Железняк снова возвращается на БИС и приглашает на сцену всех актёров.

Чубиков. Мы получили анализ крови, который рассмешил всех, кроме Дюковского. (Смеётся, не может говорить.) Кровь… кровь-то оказалась птичьей… Да-да, это Николашка курей резал по всему саду… Да, запутал меня мой помощник – вот так урок… Простите, господа. Видимо, пора на пенсию, но, боюсь, что без меня будет совсем беда. Нет, я остаюсь!
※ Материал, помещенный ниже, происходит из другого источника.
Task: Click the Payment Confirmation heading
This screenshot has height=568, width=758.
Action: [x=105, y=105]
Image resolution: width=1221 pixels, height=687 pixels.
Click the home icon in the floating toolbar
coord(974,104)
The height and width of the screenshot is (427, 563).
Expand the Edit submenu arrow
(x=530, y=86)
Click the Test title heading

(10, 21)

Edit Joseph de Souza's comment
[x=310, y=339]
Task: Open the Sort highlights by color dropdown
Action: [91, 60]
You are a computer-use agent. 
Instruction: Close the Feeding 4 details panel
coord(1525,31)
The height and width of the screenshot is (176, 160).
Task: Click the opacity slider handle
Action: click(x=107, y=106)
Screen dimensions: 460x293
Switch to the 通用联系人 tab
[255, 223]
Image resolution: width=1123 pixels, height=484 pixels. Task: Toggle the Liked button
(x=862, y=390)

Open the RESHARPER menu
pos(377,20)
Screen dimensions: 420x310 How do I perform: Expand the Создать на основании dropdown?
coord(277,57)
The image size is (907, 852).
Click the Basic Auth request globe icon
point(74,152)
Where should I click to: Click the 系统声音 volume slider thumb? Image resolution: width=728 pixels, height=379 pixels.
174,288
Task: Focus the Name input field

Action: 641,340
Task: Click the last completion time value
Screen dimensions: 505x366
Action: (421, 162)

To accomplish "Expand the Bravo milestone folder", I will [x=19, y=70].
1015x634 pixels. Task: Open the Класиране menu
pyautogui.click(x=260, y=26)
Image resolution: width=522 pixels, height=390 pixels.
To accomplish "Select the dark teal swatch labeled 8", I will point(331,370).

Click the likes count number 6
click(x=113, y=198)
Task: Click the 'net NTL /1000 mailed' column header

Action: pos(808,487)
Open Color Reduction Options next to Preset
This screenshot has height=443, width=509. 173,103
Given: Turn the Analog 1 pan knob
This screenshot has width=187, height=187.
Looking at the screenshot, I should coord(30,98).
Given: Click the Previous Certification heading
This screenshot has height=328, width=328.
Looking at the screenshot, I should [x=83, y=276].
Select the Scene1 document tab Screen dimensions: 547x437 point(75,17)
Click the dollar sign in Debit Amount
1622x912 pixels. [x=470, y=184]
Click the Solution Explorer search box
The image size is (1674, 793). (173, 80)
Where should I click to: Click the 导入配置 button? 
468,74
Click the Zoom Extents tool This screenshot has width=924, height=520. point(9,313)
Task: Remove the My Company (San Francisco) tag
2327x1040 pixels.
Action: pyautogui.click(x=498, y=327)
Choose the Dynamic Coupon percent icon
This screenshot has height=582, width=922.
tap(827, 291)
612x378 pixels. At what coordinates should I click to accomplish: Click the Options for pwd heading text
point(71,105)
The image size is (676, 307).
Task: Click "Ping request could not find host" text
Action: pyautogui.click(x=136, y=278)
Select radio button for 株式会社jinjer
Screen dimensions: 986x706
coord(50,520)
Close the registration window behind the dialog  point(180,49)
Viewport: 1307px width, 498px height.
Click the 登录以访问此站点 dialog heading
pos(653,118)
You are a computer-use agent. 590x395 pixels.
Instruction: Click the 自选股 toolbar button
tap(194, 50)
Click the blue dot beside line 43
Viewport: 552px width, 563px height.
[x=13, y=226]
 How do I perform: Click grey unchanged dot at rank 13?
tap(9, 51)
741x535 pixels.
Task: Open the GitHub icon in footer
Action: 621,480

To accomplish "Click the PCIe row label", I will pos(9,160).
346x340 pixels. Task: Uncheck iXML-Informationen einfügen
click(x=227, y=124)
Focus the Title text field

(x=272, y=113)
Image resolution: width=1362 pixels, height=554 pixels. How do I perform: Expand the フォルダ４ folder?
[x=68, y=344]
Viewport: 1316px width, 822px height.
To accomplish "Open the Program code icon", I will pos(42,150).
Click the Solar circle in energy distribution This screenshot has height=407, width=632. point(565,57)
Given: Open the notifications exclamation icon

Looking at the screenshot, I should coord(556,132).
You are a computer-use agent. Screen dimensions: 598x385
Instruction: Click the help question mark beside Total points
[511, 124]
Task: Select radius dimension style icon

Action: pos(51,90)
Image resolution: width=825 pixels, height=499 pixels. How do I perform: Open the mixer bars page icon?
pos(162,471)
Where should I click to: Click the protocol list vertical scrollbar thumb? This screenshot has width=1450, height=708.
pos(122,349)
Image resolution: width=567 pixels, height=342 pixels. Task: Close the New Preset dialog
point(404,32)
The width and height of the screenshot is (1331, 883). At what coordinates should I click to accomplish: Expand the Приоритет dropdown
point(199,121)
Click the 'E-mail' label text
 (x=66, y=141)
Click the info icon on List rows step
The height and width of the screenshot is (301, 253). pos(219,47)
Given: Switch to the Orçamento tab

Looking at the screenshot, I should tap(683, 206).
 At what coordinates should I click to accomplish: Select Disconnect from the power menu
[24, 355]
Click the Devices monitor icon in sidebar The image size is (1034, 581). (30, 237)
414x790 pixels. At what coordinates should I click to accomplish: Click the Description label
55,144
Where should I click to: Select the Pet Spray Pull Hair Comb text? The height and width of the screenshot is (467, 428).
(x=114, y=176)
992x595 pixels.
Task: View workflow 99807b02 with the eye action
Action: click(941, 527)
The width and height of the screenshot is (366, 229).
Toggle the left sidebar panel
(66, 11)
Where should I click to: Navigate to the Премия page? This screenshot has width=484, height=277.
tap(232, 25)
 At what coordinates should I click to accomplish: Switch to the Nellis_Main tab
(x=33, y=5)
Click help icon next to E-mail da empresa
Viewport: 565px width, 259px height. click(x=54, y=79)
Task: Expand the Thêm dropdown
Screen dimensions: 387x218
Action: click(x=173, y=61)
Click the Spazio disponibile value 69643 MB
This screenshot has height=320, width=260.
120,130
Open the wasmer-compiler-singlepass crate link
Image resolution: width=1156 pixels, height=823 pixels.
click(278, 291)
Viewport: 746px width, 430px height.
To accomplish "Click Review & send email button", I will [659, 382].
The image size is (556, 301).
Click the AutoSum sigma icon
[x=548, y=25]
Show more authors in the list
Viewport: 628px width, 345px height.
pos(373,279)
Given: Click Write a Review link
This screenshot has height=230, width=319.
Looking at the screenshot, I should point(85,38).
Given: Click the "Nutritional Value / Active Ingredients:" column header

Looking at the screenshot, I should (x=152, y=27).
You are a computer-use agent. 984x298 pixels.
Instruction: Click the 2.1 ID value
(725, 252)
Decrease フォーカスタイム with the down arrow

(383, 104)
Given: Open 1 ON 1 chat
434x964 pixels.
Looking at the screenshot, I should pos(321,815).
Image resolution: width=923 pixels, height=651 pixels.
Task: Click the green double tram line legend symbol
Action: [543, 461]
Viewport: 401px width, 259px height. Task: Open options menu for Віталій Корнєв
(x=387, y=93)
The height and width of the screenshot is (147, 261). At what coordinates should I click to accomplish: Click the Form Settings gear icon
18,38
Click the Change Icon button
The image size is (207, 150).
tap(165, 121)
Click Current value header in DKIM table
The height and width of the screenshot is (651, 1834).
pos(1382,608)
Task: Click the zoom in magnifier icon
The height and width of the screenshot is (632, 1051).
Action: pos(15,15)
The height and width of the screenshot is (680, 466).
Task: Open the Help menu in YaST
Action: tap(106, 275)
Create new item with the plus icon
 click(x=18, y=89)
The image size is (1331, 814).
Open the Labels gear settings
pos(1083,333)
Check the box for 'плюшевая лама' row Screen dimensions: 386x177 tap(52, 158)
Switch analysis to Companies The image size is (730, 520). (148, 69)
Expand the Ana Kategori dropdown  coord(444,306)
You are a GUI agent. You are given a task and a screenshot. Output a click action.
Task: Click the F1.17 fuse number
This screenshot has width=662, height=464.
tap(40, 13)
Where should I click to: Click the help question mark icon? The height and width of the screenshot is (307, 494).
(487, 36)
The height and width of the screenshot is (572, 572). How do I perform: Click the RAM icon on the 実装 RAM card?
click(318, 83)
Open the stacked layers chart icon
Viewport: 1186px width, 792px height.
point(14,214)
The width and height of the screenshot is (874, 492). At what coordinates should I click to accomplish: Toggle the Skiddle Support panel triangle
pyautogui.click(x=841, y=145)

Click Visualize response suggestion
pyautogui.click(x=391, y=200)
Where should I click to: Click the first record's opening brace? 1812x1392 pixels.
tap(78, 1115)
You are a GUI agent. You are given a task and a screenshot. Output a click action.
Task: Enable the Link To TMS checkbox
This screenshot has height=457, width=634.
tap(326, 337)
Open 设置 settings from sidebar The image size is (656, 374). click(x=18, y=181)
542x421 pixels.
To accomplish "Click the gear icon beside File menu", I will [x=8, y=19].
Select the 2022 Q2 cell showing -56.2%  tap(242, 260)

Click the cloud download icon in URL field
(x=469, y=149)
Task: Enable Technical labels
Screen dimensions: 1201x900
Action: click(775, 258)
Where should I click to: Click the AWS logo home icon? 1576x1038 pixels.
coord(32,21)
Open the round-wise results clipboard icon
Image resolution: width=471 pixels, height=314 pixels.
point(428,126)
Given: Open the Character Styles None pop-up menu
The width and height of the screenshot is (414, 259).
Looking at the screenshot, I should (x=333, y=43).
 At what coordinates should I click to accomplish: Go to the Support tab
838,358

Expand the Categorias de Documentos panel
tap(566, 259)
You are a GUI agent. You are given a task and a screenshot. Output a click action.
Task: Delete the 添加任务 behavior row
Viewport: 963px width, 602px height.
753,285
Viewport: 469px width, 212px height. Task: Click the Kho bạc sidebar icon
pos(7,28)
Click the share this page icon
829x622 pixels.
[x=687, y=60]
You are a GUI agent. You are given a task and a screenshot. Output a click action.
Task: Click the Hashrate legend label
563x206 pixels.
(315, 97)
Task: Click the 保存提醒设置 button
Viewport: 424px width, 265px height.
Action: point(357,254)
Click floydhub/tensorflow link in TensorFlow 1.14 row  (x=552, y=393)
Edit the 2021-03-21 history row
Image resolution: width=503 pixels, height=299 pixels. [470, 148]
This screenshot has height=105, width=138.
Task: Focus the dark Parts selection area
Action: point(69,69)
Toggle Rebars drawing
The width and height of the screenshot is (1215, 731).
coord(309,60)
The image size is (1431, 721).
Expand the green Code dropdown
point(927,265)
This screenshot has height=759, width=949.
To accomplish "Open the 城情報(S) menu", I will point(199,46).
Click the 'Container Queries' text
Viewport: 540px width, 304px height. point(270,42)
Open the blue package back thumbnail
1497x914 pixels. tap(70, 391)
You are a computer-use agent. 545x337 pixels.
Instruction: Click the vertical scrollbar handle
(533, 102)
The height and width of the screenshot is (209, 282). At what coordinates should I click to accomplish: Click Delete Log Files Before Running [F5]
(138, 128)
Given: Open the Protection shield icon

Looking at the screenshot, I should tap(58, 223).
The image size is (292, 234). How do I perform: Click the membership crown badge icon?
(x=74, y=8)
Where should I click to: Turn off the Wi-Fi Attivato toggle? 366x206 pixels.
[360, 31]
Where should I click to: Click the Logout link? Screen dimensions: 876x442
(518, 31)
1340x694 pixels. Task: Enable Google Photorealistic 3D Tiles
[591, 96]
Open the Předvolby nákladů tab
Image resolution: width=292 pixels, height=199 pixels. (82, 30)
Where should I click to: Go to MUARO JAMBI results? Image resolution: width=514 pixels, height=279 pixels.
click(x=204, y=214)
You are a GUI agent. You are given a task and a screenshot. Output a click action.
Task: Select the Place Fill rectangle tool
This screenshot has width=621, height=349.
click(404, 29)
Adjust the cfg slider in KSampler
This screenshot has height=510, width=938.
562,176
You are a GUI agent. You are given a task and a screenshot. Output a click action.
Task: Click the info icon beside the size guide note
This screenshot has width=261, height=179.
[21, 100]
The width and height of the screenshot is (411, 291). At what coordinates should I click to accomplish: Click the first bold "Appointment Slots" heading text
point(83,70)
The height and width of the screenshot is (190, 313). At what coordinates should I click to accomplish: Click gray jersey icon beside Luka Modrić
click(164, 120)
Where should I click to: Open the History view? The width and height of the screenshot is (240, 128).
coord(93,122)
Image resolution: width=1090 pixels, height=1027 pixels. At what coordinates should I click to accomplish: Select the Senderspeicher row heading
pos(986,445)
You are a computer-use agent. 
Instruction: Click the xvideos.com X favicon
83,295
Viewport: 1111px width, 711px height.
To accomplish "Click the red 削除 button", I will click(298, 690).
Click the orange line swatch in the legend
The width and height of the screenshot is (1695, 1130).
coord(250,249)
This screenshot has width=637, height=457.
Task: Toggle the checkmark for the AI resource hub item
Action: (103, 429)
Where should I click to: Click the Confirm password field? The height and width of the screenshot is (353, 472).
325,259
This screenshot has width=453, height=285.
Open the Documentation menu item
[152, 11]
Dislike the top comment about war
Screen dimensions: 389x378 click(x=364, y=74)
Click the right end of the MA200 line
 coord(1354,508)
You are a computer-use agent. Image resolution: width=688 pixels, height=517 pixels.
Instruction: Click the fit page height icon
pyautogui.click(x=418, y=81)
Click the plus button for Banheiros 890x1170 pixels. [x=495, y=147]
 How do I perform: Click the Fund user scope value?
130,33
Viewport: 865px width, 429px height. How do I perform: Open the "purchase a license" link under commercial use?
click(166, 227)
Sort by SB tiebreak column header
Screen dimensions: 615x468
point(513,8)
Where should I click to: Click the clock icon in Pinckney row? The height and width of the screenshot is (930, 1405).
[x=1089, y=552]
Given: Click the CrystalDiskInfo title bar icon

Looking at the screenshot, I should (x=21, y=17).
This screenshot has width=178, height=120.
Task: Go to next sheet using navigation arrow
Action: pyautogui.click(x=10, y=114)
Слышно, как поёт пьяный Николашка.

Николашка (голос за сценой). Вставай страна огромная, Вставай на смертный бой, С фашисткой силой тёмною, С проклятою ордой…

На сцену выбегает Дюковский. С противоположной стороны появляется пьяный Николашка.

Дюковский. Чего это он распелся, что он имеет в виду?..

Николашка. О, сыщик!.. Вы что-то сказали?

Дюковский. Просто любопытно, чего это вы вдруг распелись…

Николашка. А что, был указ, что нельзя петь?

Дюковский. Да нет, нет…

Николашка. А, любопытство! Так знайте, когда я пьян – я или плачу, или пою. Мне сегодня радостно, и я пою. Не нравится, уходите. Да, да – уходите! Все свободны! (Кланяется.) До свидания, господа!